Task brief:
List every subject the speaker of the Shabbat Shuvah sermon below says they learned a fair amount about while growing up.

Text to read:
Shabbat Shuvah: Turning to God
Some years ago one of America's leading rabbis, a past president of the Conservative Rabbinical Assembly, was asked by a student to talk about Jewish spirituality, Jewish ways of relating to God. "The Jews have a very good relationship with God," the rabbi answered. "We don't bother God too much and God doesn't bother us."
The rabbi was using humor to defuse what was, for him, a very ticklish topic. And so it remains for many of us. All I learned about God, growing up, was a formula I learned by rote: "Baruch ata Adonai ...Blessed art Thou O Lord our God King of the universe." I learned a fair amount about social action and Jewish holidays and Jewish oppression. But I never learned what it means to pray, to be in the presence of God. Nor did I give it much thought on my own.
By the time I was a teenager I'd decided that it was useless to debate God's existence, because it was impossible to prove or disprove. By the time I'd entered rabbinic school I'd advanced one step further. I'd made a commitment to an "as if" philosophy. I would live and act in the world "as if" God existed. I would never know the truth, I reasoned, but at least I could adopt an assumption that gave my life purpose and meaning.
I daresay I would have remained in my comfortable agnosticism - if I hadn't become a congregational rabbi.
Because out there in the real world, I discovered, "as if" didn't work too well. Out there in the real world were lonely teenagers, parents of sick children, men and women facing the loss of someone they loved - there were people in pain, there were thoughtful seekers searching for something real, and good, and enduring to believe in. I needed something better than "as if" to offer them; I needed something better for myself. So I've continued to struggle for answers - and every now and then I find something that sustains me along the way.
Tonight, on Shabbat Shuvah, this night whose theme is turning to God, I want to share the words, and the life, of an extraordinary person. All the world knows the name of a 13 year old Jewish girl living in a secret annex in Amsterdam who began to keep a diary in 1942. A few houses away from her, another young Jewish woman was also keeping a diary. Not many know the name of Esther Hillesum - Etty for short-or know the remarkable gift she left behind for all of us in her diary (published under the title "An Interrupted Life").
Etty Hillesum was a profound religious personality, a true spiritual teacher. Yet she was not a sheltered, pious woman steeped in the tradition. In 1941, when she began her diary, she was 27 years old, a graduate student in literature - extremely bright, worldly and thoroughly emancipated. She was politically aware and sexually experienced. Throughout the time she keeps her diary she is living with one man, deeply in love with another.

Data section:
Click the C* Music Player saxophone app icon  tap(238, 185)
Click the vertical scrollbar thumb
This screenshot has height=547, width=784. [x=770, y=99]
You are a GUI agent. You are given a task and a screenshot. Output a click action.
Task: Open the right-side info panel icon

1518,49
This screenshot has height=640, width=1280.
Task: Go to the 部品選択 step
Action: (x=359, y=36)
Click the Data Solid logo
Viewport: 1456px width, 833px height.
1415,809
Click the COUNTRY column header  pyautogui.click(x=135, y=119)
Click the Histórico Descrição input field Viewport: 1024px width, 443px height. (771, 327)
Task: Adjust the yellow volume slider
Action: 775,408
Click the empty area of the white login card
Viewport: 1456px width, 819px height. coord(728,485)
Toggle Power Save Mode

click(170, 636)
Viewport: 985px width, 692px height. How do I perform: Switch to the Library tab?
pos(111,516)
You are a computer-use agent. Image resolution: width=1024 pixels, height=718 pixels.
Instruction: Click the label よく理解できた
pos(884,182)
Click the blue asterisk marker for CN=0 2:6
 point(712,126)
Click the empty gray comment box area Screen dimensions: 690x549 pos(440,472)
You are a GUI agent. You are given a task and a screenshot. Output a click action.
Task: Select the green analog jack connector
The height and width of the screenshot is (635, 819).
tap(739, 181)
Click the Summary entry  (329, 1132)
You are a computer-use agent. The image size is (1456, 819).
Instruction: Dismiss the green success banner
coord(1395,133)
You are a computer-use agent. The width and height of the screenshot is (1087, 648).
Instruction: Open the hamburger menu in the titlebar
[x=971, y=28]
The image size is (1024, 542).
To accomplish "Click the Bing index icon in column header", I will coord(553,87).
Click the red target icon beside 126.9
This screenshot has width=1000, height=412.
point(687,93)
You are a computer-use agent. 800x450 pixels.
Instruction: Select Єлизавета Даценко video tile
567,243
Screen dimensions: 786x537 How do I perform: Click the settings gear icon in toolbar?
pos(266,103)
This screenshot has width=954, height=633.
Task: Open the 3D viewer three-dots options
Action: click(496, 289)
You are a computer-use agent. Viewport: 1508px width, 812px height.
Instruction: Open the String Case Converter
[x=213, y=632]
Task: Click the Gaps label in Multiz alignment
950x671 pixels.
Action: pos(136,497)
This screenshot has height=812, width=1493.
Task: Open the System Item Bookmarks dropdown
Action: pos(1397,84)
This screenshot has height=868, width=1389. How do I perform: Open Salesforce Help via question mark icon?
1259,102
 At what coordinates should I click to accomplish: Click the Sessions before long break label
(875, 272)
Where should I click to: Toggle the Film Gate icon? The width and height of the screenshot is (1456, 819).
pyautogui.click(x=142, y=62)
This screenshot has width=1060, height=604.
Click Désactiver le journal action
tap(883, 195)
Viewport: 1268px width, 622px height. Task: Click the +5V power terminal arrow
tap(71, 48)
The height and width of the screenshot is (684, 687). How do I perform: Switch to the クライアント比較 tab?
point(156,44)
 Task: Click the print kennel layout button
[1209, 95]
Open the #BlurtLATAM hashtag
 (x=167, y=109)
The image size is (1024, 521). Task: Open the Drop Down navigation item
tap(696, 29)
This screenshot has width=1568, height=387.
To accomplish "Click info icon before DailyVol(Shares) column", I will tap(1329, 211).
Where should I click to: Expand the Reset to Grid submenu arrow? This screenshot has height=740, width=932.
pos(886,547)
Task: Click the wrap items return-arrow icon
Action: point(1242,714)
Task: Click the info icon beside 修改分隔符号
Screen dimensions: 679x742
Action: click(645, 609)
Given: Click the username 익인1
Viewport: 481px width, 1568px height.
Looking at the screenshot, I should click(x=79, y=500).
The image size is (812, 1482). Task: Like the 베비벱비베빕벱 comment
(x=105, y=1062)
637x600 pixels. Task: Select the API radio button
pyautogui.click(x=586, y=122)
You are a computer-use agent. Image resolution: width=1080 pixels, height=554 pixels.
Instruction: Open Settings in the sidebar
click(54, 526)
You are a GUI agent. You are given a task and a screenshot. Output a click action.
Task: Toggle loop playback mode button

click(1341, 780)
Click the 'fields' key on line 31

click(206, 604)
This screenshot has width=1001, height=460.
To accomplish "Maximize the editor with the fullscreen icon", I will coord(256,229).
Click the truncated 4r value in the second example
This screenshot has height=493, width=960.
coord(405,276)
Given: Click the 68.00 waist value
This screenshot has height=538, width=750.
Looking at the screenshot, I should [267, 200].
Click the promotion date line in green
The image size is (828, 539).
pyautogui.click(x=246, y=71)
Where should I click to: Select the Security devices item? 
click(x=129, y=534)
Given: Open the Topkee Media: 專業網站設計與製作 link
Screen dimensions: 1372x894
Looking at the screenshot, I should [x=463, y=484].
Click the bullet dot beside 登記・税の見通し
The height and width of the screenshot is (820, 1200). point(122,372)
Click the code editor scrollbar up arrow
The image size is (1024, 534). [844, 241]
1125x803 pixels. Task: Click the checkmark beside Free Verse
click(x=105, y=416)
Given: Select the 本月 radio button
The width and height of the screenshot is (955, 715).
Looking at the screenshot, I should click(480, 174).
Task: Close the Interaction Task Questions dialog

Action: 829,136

The reply:
Social action
Jewish holidays
Jewish oppression